RECORD SET:
──────

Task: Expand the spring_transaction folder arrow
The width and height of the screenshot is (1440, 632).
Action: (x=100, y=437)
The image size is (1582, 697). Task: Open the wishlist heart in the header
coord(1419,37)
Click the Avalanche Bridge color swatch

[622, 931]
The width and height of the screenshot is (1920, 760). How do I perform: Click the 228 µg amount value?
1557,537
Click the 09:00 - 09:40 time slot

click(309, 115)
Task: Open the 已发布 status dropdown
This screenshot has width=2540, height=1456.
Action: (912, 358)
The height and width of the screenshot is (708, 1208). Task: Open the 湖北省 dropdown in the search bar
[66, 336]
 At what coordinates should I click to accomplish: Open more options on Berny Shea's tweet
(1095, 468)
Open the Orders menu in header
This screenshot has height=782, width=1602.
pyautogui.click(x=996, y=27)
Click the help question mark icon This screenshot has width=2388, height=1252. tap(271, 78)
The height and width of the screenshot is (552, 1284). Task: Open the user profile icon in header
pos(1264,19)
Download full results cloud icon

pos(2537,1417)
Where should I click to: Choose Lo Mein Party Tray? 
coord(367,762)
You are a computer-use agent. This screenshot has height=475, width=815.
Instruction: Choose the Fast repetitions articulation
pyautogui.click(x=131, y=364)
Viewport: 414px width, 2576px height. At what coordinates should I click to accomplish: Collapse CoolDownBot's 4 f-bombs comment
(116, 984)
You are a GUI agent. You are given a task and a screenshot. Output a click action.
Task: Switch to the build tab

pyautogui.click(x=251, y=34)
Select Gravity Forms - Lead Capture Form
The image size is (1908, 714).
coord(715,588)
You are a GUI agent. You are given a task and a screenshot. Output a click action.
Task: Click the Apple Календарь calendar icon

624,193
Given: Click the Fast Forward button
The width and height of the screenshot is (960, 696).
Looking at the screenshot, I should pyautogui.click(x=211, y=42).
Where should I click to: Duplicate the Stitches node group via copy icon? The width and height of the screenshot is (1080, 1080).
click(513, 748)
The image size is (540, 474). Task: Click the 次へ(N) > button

──────

EXERCISE OBJECTIVE: In the records, rename "dropdown" to "selector" from the line with "The image size is (1582, 697)." up to and including the line with "coord(367,762)". Give back only those lines, with everything else unchanged.

TASK SOLUTION:
The image size is (1582, 697). Task: Open the wishlist heart in the header
coord(1419,37)
Click the Avalanche Bridge color swatch

[622, 931]
The width and height of the screenshot is (1920, 760). How do I perform: Click the 228 µg amount value?
1557,537
Click the 09:00 - 09:40 time slot

click(309, 115)
Task: Open the 已发布 status selector
This screenshot has width=2540, height=1456.
Action: (912, 358)
The height and width of the screenshot is (708, 1208). Task: Open the 湖北省 selector in the search bar
[66, 336]
 At what coordinates should I click to accomplish: Open more options on Berny Shea's tweet
(1095, 468)
Open the Orders menu in header
This screenshot has height=782, width=1602.
pyautogui.click(x=996, y=27)
Click the help question mark icon This screenshot has width=2388, height=1252. tap(271, 78)
The height and width of the screenshot is (552, 1284). Task: Open the user profile icon in header
pos(1264,19)
Download full results cloud icon

pos(2537,1417)
Where should I click to: Choose Lo Mein Party Tray? 
coord(367,762)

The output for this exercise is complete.